いわゆるトラウマティックな体験と合わさってトラブルや問題になる。

その体験をしたときのにおいと同じか似たようなにおいを避けるようになったり、においによって記憶や別の感覚・映像が蘇ったりして苦しさを感じることは程度によっては対処が必要となる。
音についても同じようなことが起こる。
10年や20年前に聞いたことのある音楽を久しぶりに聞いたとして、同じ時期の体験がセットで記憶のどこかから掘り出されてきたりする。

人間は視覚がかなり優位な生き物だ。
感覚情報の7割から8割が視覚からだとも言われる。
人間は普段視覚を上手に利用して本や映像などを介し、互いに情報をやり取りしたり、記録を残したりしている。

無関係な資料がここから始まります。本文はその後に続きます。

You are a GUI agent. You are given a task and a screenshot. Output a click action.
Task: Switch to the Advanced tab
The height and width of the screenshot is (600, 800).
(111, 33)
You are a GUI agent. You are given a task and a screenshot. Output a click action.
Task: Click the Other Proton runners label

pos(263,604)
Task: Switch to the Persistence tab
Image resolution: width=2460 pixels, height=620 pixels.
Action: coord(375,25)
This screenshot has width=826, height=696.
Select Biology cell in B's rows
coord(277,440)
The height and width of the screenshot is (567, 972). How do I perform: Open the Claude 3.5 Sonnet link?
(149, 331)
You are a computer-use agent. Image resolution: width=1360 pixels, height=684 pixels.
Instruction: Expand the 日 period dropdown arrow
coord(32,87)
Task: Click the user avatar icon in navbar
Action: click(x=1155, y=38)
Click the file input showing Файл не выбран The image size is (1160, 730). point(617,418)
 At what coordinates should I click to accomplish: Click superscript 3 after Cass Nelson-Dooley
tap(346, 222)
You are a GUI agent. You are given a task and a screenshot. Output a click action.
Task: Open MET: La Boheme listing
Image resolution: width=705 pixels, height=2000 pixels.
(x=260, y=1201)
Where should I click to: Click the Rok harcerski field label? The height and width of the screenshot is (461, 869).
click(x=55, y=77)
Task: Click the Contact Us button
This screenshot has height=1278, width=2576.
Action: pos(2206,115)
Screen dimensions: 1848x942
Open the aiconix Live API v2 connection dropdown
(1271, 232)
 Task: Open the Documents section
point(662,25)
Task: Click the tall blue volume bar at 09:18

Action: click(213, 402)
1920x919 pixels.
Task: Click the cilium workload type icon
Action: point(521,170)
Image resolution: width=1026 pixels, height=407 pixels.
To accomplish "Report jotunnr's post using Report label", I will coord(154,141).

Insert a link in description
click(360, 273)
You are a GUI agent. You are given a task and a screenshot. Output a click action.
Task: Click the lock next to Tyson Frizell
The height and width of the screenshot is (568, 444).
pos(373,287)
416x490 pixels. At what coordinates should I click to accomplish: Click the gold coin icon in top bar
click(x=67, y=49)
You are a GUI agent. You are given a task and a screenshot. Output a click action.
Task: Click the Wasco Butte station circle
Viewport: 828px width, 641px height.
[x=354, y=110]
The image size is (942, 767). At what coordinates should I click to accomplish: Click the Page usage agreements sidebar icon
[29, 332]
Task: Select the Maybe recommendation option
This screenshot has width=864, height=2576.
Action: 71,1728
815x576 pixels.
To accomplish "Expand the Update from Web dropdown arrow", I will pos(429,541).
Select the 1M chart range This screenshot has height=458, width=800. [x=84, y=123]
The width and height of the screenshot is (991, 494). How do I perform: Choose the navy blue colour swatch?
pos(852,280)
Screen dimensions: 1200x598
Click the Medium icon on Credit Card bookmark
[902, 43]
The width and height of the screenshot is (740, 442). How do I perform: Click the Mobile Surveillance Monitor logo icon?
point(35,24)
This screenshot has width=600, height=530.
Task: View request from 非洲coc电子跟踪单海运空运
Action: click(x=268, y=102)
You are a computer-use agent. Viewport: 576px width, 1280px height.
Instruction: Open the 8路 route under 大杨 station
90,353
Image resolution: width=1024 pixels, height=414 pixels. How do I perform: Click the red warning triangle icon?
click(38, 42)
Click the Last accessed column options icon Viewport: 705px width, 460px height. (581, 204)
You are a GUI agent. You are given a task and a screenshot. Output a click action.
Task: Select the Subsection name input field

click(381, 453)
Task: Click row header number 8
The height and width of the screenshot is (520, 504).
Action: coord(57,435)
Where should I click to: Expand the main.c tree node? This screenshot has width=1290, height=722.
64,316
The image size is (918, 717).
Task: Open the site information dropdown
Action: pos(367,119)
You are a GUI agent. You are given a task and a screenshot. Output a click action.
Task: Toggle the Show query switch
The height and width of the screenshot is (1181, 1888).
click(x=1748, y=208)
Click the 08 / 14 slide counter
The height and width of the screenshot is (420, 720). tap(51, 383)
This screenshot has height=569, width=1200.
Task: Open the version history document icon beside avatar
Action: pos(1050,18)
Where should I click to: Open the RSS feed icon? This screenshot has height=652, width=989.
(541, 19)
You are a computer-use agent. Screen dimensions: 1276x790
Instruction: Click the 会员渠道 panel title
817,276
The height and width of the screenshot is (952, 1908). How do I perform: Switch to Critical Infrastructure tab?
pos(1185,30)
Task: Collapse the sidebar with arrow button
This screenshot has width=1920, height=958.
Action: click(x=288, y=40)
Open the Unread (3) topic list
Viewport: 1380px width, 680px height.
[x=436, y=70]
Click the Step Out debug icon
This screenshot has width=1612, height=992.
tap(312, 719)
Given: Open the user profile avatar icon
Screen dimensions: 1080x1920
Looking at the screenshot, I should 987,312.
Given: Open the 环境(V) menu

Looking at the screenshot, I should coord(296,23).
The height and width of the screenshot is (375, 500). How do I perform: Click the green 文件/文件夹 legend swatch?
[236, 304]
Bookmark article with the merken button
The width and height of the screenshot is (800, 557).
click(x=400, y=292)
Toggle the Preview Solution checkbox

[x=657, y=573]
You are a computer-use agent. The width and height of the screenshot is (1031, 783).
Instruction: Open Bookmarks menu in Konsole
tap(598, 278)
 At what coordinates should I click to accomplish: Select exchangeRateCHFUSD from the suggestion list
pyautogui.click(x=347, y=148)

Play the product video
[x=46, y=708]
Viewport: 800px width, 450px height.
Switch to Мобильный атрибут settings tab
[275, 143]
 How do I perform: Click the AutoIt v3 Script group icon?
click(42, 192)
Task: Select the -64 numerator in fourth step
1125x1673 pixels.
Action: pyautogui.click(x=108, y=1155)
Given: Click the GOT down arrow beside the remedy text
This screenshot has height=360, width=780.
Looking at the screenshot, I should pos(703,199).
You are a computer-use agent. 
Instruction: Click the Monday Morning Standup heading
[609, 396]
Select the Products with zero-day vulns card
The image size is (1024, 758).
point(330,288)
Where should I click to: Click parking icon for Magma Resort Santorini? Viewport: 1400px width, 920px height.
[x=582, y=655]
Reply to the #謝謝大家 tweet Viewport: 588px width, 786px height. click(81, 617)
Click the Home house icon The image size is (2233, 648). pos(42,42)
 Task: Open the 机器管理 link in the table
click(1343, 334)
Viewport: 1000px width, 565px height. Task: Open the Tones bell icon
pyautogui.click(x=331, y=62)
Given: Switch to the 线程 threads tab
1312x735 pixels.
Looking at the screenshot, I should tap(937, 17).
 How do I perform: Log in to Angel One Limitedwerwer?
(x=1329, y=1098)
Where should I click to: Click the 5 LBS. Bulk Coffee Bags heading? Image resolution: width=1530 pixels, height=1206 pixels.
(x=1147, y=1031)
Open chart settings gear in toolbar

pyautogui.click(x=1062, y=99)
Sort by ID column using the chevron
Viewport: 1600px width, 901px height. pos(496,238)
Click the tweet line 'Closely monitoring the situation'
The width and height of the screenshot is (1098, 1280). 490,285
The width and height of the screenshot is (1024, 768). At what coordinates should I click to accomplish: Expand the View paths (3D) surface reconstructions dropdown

慣れている視覚についてのコントロールよりも、原始的な感覚である音やにおいについては一般に難しい。
しかし、トラウマティックな体験からある人に対して刻み込まれる「情報」の量は、特に音やにおいについて大幅に増加する傾向がある。
非常事態においては、本能的に視覚以外の感覚をも最大限に動員しようとして一時的に、それらの情報が個人処理能力をに大きな負荷をかけるのかもしれない。
そして、それらの情報処理が終わるまで、数週間・数ヶ月から数年単位で「侵入」が続くと考えられないか。

まだまったく科学的な要素や論理ではないが、ASDやPTSDの理論上の機序に迫っている可能性がある。